Tales from a Hard City est un de ces films insouciants et pionniers qui frayent une nouvelle voie dans le cinéma, soulevant dans le chambardement quantité de questions politiques et éthiques dont il semble à peine conscient, et dont il n’a, de toute façon, rien à faire. Son point de départ – l’éviscération économique d’une ville par la désindustrialisation de l’occident – n’est visible que par ses effets humains, un peu comme si on démarrait un film sur une guerre atomique dans les décombres.
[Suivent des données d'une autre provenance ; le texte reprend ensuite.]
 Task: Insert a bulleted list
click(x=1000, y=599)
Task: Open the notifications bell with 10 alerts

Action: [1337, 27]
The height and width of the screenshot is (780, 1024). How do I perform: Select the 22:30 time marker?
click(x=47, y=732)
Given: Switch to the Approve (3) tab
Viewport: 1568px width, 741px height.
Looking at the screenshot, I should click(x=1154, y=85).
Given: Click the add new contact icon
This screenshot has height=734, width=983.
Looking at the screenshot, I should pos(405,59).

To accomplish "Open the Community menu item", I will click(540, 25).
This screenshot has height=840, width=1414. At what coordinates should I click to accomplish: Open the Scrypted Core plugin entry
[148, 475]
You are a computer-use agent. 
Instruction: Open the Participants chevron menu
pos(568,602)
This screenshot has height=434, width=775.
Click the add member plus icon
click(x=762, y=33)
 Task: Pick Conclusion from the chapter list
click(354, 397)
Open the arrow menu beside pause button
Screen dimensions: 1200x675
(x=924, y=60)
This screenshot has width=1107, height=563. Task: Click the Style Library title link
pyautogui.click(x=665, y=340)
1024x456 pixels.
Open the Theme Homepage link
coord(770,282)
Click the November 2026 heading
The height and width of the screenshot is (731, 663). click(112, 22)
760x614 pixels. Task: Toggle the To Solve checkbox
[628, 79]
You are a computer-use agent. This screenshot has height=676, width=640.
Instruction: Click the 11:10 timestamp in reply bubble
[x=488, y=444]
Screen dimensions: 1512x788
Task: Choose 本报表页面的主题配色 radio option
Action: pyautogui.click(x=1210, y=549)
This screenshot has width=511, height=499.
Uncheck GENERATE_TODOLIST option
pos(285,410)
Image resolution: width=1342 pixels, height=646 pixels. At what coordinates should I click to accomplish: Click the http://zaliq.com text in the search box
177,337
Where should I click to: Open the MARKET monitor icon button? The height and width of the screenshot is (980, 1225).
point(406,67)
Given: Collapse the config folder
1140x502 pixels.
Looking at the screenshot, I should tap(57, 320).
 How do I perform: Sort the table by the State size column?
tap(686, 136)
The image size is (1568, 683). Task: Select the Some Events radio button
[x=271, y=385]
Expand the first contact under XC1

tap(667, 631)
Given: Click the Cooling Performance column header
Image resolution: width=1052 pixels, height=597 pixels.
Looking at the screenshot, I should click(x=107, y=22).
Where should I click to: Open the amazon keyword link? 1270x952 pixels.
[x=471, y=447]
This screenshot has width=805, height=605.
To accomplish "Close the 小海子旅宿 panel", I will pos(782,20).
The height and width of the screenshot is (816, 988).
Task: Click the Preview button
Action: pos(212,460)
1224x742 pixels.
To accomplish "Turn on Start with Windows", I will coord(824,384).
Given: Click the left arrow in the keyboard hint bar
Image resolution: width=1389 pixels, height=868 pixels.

Il s’agit de percevoir les conséquences et la manière dont les gens réagissent après-coup, de jeter un regard sur la nouvelle topographie économique et morale créée. Pour ce faire, une méthode – celle que Kim Flitcroft décrit assez minutieusement dans le débat – et un point de départ cinématographique moderne. Il s’agit non pas de partir d’une volonté d’explication, il n’y a pas de message ou de morale à illustrer. Il s’agit de suivre des êtres humains au fil des événements, de raconter des histoires en devenir, d’en sélectionner les plus porteurs d’un strict point de vue de la productivité narrative qui s’en dégage. La sélection naturelle chère à nos chefs d’entreprise battants joue à plein. Ainsi des trois « histoires » présentées dans l’extrait du dossier de présentation qui faisait, photos et texte, quatre-vingt pages, une seule est visible dans le film. Le problème, pour Kim, est de divertir son public en espérant, en annexe, que quelques considérations d’importance politique sont ainsi communiquées. Le film réussit, certes, mais avec une ambiguïté et un double jeu qui donne à son visionnement un point de cynisme, un soupçon de calcul qui ajoute à son piquant, ou au rejet que l’on peut sentir.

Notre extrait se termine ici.